Provided information —

== Segment start ==

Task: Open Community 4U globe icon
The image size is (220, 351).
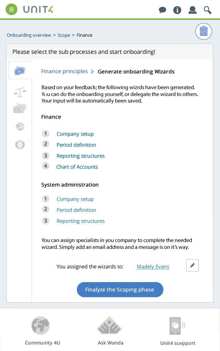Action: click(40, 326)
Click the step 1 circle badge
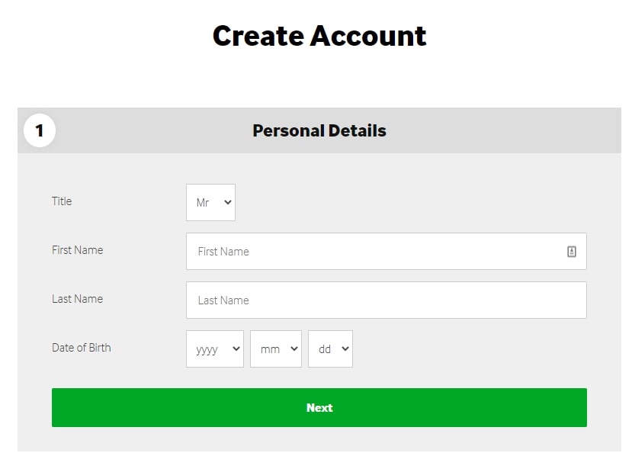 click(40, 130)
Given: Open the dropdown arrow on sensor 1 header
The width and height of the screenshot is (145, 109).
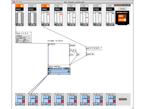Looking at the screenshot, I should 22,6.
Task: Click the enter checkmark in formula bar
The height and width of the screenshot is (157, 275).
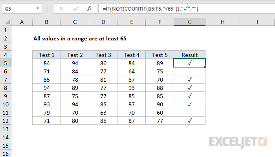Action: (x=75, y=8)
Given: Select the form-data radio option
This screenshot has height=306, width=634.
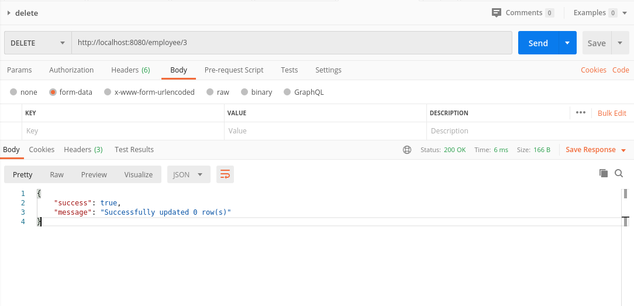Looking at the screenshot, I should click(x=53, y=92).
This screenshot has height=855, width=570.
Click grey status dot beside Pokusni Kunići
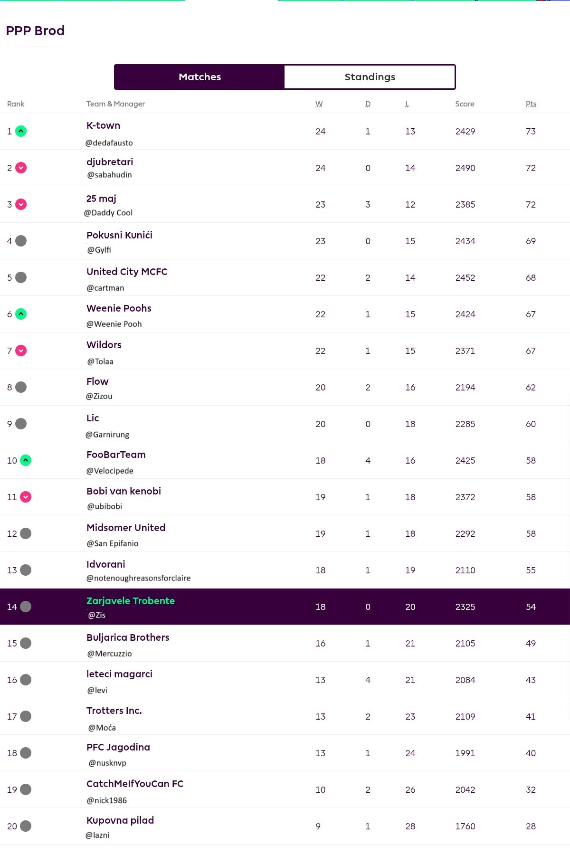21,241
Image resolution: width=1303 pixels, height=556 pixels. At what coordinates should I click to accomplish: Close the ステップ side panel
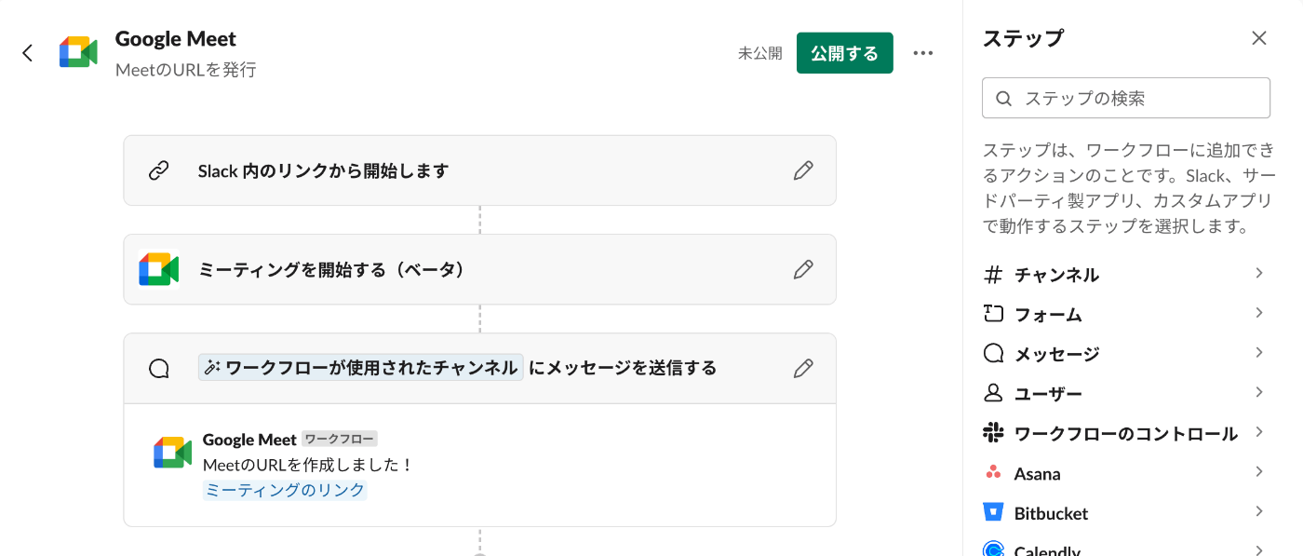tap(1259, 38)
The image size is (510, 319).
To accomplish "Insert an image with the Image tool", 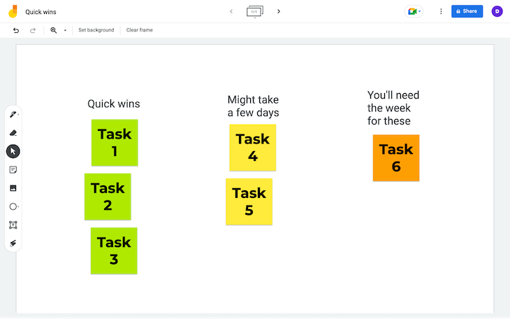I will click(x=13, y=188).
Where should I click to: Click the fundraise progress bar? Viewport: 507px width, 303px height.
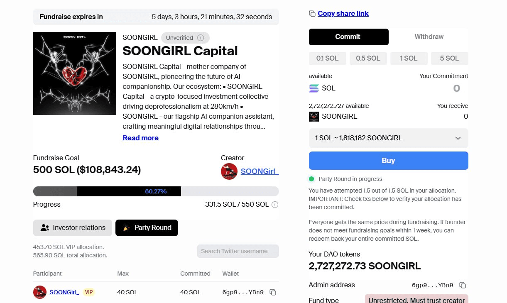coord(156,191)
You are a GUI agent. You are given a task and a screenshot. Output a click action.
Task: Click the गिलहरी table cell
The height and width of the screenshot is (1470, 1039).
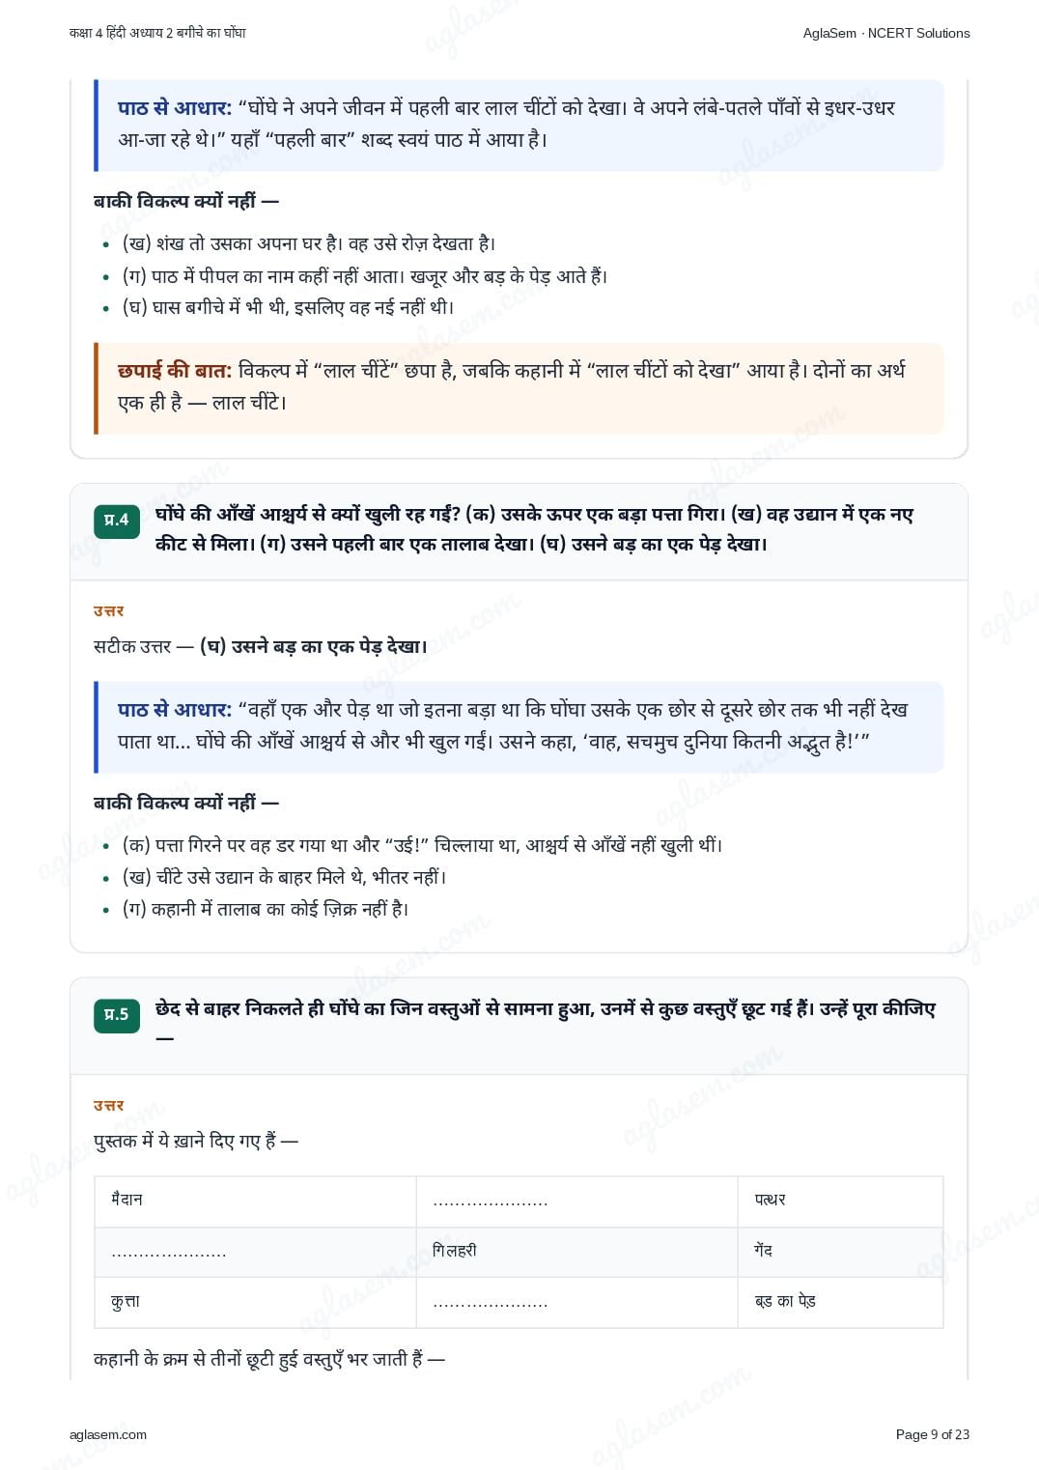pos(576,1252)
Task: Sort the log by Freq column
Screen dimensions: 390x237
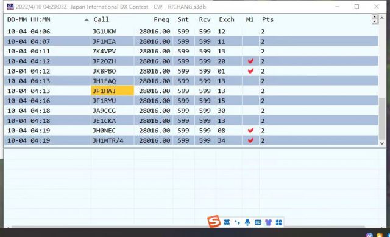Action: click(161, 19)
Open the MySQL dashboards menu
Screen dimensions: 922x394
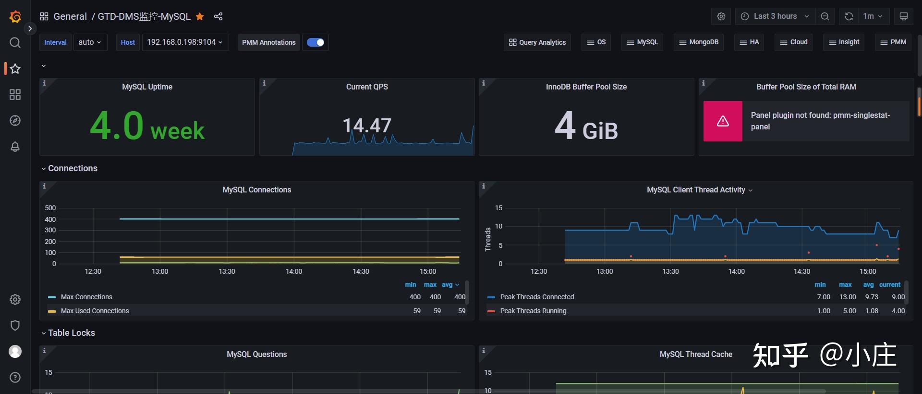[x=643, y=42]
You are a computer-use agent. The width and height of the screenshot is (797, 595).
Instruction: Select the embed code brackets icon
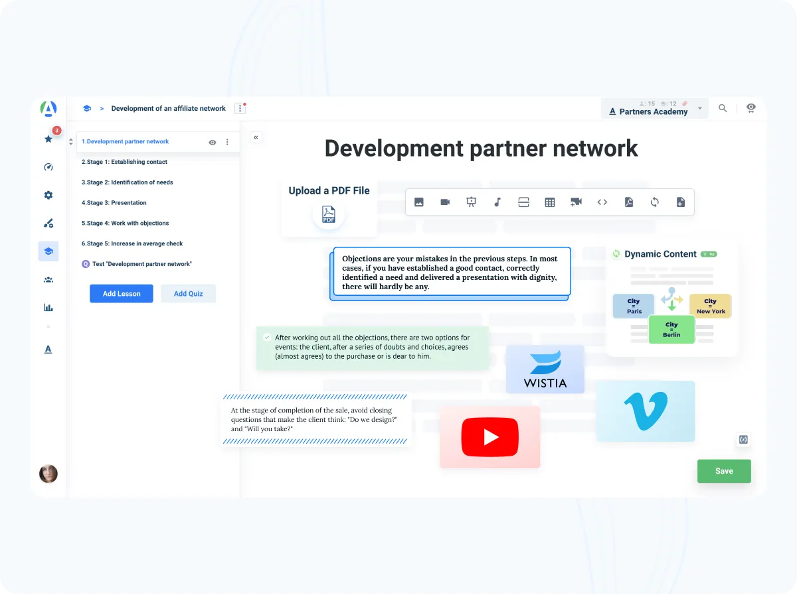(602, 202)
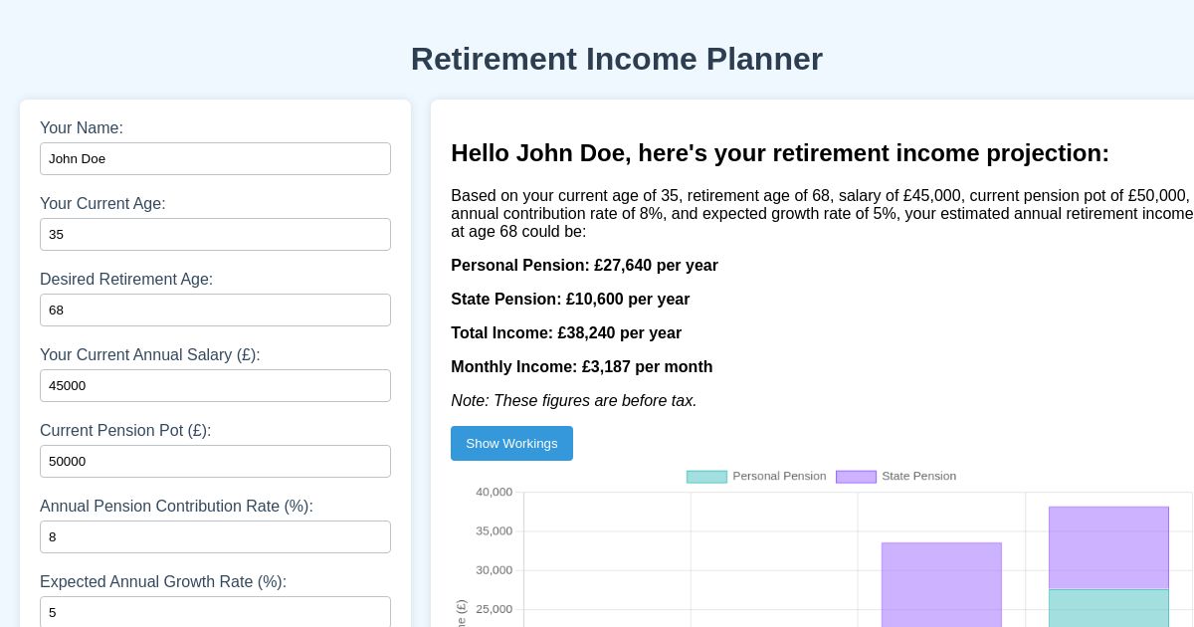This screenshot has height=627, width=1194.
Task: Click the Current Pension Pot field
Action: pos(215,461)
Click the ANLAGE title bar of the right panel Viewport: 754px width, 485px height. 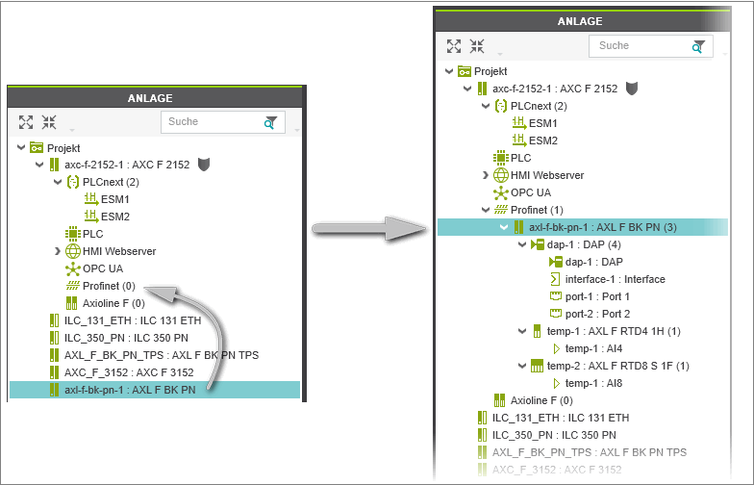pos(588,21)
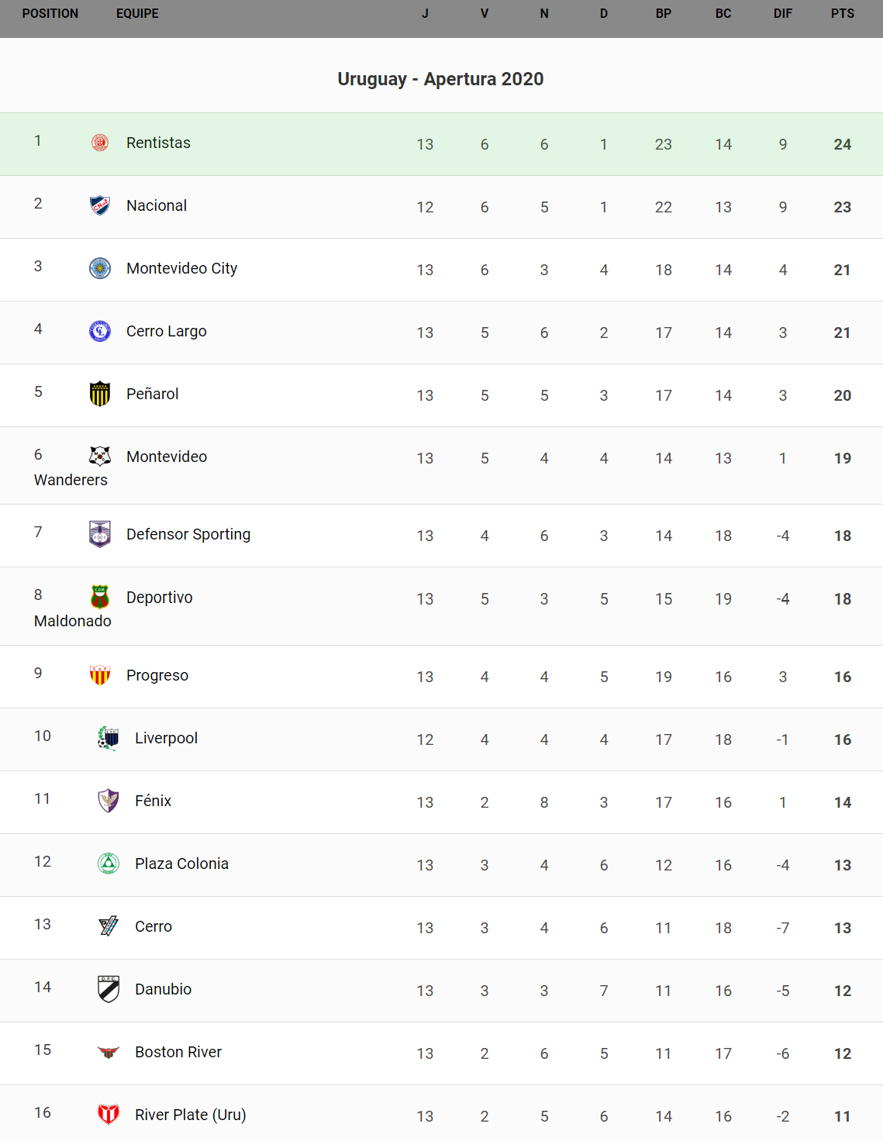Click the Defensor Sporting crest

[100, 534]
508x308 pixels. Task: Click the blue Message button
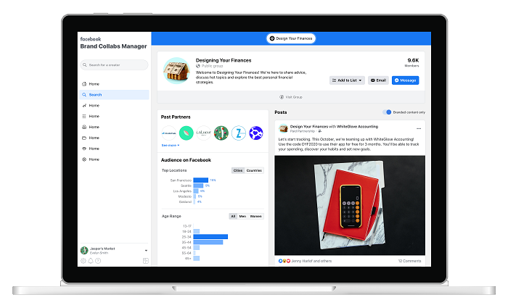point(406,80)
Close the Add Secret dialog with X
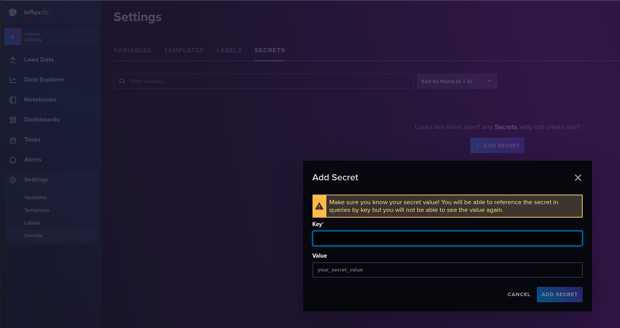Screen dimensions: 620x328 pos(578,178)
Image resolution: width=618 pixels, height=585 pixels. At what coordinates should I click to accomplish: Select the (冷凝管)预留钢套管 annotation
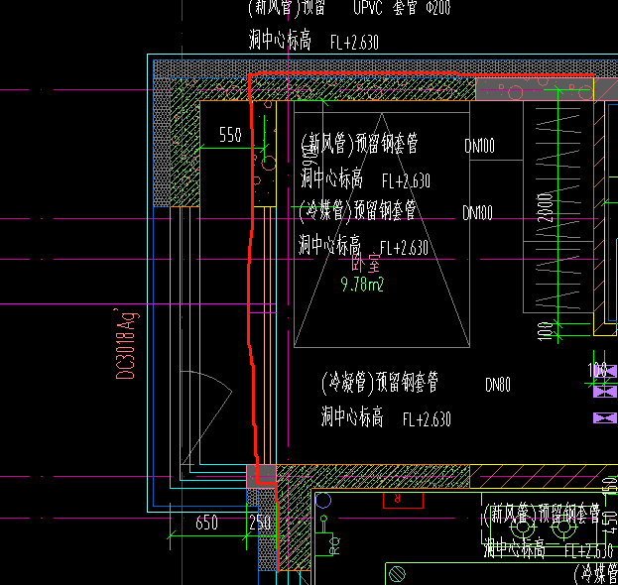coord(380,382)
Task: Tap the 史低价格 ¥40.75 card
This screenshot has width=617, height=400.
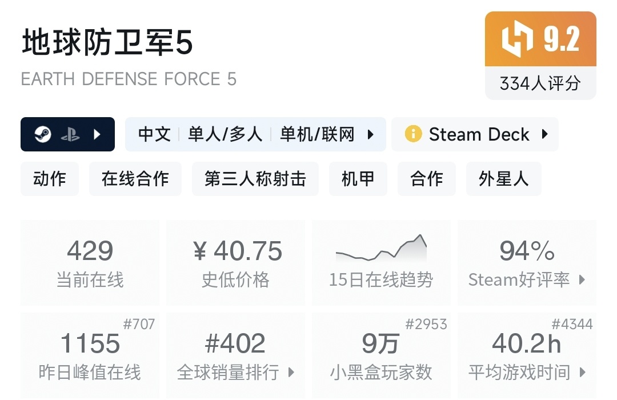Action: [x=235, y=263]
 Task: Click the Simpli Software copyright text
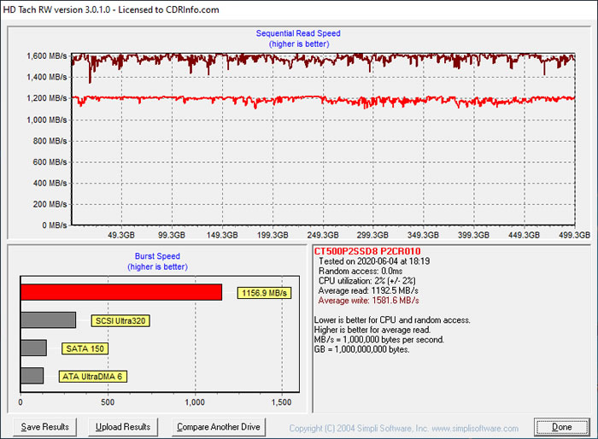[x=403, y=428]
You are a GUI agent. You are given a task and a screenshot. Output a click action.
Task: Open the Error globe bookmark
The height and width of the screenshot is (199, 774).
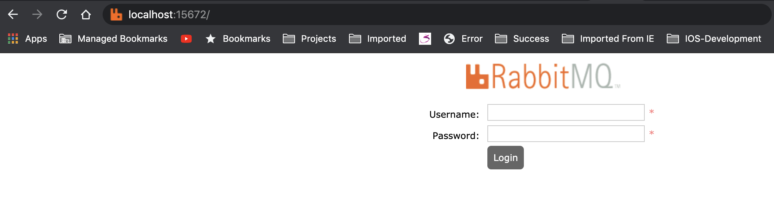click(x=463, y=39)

== Segment end ==

Goal of the exercise — Copy word for word every line from the one holding "Task: Open the Error globe bookmark" to the end of the listing, both ends included, but do not copy any pictures.

Result of this task —
Task: Open the Error globe bookmark
The height and width of the screenshot is (199, 774).
click(x=463, y=39)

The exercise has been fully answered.